Entries provided
>> begin
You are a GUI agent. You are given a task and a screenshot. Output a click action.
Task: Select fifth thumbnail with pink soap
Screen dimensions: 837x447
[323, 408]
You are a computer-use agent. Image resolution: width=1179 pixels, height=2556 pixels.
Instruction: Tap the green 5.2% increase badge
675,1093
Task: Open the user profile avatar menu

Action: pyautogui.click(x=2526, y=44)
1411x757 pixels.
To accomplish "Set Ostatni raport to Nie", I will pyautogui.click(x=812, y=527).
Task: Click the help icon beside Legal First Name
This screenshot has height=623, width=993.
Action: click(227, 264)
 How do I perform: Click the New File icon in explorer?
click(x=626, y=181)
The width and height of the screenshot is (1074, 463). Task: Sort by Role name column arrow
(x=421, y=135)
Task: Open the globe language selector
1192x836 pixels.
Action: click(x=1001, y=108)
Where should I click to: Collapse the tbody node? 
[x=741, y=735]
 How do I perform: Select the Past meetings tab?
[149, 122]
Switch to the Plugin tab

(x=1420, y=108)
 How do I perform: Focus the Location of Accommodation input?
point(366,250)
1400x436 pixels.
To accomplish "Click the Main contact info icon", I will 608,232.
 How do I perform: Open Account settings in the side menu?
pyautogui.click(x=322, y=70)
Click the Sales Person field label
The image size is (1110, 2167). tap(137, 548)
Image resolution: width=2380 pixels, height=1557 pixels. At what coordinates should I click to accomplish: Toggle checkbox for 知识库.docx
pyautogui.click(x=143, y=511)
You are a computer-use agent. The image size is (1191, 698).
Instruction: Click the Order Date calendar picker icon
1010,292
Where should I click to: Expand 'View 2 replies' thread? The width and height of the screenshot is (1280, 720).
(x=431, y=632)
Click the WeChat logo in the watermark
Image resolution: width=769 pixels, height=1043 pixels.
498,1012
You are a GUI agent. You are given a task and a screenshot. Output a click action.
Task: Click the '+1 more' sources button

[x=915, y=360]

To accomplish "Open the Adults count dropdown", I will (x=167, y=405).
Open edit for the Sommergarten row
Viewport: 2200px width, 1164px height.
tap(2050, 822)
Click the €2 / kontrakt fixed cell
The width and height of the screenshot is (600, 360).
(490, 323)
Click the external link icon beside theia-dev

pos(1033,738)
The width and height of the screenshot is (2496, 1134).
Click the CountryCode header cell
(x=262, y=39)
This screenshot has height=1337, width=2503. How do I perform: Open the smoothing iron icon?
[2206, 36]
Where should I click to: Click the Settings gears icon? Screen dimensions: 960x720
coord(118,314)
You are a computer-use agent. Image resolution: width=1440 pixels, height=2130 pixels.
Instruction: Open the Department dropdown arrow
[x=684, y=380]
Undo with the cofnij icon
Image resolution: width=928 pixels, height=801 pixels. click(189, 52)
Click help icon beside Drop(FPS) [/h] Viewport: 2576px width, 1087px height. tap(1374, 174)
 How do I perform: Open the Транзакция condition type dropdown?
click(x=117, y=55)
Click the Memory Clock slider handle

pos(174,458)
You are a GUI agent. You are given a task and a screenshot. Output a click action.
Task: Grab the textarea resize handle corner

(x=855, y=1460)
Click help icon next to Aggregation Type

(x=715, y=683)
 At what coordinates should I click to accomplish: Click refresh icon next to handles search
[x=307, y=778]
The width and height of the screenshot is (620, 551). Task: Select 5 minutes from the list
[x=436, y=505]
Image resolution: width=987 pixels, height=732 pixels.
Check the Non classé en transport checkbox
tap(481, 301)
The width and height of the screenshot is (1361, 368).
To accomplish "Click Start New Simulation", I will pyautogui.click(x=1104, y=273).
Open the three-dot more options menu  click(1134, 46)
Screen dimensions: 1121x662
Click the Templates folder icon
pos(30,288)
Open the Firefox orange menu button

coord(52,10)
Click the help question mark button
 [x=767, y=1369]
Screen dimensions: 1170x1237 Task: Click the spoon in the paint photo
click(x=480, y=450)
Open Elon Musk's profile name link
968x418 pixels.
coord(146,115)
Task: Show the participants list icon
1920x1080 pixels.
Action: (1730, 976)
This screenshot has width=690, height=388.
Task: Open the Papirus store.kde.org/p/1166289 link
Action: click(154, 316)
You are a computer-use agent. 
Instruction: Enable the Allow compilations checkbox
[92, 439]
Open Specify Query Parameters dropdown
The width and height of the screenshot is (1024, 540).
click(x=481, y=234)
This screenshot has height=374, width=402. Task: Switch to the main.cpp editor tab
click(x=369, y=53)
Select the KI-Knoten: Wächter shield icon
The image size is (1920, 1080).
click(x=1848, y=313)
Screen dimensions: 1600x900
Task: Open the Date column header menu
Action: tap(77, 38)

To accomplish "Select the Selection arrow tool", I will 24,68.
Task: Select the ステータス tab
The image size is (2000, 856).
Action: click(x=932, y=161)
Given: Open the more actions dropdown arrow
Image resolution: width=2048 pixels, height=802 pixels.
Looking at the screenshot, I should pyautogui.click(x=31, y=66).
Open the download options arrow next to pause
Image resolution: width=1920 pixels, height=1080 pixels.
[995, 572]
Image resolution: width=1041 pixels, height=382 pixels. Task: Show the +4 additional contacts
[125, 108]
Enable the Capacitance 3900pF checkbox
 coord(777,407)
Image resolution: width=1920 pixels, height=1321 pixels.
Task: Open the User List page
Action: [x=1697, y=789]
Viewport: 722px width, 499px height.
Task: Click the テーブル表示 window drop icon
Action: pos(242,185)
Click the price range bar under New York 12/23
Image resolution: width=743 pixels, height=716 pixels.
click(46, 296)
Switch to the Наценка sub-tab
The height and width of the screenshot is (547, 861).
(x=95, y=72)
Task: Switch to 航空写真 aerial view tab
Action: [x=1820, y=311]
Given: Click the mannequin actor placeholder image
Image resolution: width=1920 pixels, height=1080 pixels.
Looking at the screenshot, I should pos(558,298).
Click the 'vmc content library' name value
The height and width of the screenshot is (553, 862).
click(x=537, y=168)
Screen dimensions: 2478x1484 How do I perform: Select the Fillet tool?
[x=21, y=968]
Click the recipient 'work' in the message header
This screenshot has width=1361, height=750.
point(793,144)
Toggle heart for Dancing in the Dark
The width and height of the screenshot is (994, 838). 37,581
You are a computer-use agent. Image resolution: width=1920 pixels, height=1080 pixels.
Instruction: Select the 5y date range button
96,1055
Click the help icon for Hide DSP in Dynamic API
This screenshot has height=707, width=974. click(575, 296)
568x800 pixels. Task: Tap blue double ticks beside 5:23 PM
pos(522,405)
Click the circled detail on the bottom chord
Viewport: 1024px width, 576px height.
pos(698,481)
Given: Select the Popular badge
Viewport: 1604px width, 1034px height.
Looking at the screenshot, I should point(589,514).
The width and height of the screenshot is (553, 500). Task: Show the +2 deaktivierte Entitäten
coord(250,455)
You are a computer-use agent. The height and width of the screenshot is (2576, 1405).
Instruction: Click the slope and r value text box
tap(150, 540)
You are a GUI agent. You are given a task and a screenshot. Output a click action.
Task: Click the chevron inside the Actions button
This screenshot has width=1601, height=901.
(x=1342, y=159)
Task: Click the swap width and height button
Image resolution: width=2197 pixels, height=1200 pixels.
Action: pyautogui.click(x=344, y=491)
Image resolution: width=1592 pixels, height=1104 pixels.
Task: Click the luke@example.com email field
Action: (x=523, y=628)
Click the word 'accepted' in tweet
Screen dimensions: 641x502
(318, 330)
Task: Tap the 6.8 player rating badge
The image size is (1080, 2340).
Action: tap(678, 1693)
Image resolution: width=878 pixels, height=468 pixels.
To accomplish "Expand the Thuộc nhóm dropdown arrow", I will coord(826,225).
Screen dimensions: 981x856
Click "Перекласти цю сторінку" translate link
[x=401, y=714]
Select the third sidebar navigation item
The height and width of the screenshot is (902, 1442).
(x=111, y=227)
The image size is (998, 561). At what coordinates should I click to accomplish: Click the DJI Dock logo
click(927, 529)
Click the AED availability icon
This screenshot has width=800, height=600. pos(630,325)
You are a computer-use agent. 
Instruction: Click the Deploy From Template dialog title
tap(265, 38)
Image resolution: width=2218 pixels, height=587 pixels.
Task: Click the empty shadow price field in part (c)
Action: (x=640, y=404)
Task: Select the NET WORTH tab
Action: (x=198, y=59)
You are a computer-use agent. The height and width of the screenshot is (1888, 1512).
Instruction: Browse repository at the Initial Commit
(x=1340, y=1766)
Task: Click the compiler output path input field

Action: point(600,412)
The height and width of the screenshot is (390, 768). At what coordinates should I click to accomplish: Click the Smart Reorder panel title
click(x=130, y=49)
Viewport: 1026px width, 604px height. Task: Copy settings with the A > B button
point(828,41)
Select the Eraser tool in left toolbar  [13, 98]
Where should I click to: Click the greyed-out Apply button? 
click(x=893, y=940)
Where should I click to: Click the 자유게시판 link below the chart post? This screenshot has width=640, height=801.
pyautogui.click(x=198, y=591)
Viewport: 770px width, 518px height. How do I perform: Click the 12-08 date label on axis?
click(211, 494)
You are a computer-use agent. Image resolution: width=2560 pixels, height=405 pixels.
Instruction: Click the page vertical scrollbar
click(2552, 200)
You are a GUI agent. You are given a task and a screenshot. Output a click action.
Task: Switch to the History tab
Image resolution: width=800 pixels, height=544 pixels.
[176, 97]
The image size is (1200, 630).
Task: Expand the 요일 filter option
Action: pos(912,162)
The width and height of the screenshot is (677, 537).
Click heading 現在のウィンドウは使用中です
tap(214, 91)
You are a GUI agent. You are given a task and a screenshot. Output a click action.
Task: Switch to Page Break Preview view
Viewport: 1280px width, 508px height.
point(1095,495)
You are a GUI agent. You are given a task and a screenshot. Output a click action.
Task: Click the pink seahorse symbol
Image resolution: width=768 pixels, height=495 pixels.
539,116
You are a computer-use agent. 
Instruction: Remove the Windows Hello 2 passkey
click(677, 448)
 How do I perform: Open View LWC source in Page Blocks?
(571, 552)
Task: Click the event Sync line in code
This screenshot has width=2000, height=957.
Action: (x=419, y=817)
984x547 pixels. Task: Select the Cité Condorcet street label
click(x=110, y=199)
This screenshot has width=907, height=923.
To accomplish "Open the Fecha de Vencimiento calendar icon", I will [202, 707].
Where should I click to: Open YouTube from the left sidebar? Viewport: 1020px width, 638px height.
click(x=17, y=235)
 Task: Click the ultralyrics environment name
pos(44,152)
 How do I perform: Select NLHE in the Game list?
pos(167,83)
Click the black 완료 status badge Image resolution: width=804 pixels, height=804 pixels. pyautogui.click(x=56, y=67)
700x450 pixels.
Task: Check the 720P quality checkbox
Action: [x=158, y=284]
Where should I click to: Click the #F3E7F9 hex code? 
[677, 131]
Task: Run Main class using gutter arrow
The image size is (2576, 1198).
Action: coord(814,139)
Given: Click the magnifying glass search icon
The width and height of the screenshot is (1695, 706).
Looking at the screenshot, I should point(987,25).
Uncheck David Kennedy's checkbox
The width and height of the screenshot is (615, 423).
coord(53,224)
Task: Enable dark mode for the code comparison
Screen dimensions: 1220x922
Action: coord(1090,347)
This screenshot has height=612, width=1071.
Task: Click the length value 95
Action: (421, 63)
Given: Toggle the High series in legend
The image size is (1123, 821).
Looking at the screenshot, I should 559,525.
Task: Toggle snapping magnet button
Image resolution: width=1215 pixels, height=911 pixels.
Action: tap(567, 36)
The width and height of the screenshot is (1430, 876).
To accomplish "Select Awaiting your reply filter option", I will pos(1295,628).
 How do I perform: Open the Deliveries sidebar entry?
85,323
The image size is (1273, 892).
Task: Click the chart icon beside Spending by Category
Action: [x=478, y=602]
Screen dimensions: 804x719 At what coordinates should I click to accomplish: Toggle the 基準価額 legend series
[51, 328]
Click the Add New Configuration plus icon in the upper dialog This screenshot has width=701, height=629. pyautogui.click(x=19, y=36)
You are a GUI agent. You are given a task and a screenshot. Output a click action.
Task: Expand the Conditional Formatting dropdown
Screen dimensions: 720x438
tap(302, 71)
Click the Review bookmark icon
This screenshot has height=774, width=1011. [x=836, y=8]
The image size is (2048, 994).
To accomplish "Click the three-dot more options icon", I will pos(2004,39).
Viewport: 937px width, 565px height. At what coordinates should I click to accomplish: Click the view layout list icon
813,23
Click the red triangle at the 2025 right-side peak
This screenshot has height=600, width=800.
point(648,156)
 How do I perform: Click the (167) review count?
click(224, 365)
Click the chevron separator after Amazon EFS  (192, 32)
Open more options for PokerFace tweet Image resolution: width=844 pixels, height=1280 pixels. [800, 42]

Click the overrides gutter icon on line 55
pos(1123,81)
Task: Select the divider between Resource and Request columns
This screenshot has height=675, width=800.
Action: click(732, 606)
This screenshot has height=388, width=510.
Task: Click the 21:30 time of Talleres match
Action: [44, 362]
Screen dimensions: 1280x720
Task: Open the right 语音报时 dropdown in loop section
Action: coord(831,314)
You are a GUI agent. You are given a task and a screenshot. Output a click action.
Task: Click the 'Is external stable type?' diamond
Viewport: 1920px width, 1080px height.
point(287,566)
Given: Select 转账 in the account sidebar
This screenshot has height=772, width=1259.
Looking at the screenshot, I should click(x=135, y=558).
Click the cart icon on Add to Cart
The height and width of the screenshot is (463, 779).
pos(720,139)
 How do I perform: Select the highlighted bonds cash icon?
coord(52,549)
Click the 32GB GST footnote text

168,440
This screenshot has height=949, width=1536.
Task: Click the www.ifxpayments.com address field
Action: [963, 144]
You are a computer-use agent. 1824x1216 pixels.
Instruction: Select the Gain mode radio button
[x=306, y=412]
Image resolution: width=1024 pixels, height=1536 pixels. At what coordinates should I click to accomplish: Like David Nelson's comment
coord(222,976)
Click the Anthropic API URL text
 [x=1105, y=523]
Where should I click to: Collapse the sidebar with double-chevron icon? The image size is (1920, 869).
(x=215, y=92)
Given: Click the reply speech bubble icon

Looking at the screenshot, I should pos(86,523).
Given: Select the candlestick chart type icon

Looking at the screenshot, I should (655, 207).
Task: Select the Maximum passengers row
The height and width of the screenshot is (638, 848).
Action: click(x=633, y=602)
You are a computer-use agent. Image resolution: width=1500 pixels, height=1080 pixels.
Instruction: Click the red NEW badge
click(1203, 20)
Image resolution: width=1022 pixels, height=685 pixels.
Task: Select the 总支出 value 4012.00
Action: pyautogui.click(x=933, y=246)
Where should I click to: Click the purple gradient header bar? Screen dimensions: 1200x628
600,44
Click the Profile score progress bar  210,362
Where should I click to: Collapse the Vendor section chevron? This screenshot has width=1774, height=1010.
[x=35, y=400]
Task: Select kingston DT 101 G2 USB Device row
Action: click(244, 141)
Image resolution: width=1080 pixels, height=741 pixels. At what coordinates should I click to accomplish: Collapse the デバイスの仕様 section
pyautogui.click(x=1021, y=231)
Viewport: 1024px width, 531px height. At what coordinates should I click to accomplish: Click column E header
>> end
Rewrite the listing from the line with "Uncheck David Kennedy's checkbox" to the line with "coord(53,224)", substituting "Clear" for "Uncheck" and leaving everything else as it is.

Exercise result
Clear David Kennedy's checkbox
The width and height of the screenshot is (615, 423).
coord(53,224)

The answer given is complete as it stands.